Six socles maximum sur un circuit dédié, contre 8 ou 12 dans le reste du logement. Les prises complémentaires viennent d'un circuit prises extérieur à la cuisine.

Combien de spots ou de points LED sur un circuit d'éclairage ?

La règle générale est 8 points lumineux maximum par circuit. Pour les spots ou bandeaux LED, la norme compte un point par tranche de 300 VA dans la même pièce, ce qui permet en pratique davantage de spots individuels tant que leur puissance cumulée reste sous ce seuil par tranche.

Quel disjoncteur pour un circuit de prises ?

En 1,5 mm², un disjoncteur 16 A avec 8 socles maximum. En 2,5 mm², un disjoncteur 20 A avec 12 socles maximum. Une prise double compte pour deux socles.

Quel disjoncteur pour une plaque de cuisson ?

En monophasé, un circuit dédié en 6 mm² protégé par un disjoncteur 32 A, avec sortie de câble. En triphasé, 2,5 mm² et un disjoncteur 20 A suffisent, la puissance étant répartie sur trois phases.

Peut-on mettre un calibre plus élevé pour éviter les déclenchements ?

Non.
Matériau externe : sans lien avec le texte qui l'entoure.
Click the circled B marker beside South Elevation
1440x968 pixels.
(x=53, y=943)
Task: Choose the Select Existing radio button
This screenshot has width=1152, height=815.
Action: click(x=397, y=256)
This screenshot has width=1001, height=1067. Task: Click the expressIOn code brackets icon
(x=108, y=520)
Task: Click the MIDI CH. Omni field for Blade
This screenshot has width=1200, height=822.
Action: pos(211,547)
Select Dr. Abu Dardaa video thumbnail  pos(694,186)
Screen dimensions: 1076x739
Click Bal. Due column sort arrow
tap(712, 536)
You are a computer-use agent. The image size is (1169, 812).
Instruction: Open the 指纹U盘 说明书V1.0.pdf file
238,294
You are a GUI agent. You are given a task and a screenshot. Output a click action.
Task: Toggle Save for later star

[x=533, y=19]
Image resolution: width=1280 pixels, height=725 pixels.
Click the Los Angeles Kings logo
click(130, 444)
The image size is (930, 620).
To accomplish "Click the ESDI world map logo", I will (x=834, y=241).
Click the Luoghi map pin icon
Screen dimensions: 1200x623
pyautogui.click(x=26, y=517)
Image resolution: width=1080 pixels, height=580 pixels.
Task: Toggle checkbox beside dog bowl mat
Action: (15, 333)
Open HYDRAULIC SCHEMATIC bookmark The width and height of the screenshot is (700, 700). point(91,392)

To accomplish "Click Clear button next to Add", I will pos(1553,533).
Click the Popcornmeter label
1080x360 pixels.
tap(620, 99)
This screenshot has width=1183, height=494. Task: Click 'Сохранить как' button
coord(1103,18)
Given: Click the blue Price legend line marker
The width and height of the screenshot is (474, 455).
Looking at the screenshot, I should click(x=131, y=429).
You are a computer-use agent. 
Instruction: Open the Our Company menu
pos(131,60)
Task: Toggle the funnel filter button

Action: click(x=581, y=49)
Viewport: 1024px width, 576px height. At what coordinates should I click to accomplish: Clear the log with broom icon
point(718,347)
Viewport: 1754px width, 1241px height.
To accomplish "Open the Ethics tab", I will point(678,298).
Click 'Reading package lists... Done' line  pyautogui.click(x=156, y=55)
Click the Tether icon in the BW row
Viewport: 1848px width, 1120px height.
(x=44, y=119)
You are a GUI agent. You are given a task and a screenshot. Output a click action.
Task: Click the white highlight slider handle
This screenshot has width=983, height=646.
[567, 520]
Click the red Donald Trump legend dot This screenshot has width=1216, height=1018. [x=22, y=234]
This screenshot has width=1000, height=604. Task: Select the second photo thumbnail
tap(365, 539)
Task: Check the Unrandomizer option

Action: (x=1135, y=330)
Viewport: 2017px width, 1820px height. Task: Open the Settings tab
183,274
Si un disjoncteur déclenche régulièrement, c'est que le circuit est surchargé ou qu'un défaut existe. Augmenter le calibre au-delà du courant admissible du câble ne règle pas le problème, cela supprime la protection et laisse le câble s'échauffer sans limite.

Pourquoi poser du 2,5 mm² sur un circuit de 8 prises alors que 1,5 mm² suffit ?

Le minimum normatif est bien 1,5 mm²/16 A pour 8 socles. Mais une grande partie des électriciens posent du 2,5 mm² d'office sur tous les circuits de prises, pour la marge que ça laisse en cas d'extension du circuit et pour simplifier l'approvisionnement chantier à une seule section. C'est une règle de l'art, pas une obligation.

Peut-on encore utiliser des fusibles ?

Non en installation neuve. La norme impose des disjoncteurs divisionnaires. Les fusibles existants en rénovation peuvent être conservés sur une installation non modifiée, mais toute reprise significative impose le passage au disjoncteur.

Règles de la NF C 15-100 pour les locaux d'habitation, disjoncteurs uniquement. Ni la chute de tension, ni la courbe de déclenchement, ni la sélectivité ne sont vérifiées.
Le dimensionnement final reste sous la responsabilité du professionnel signataire.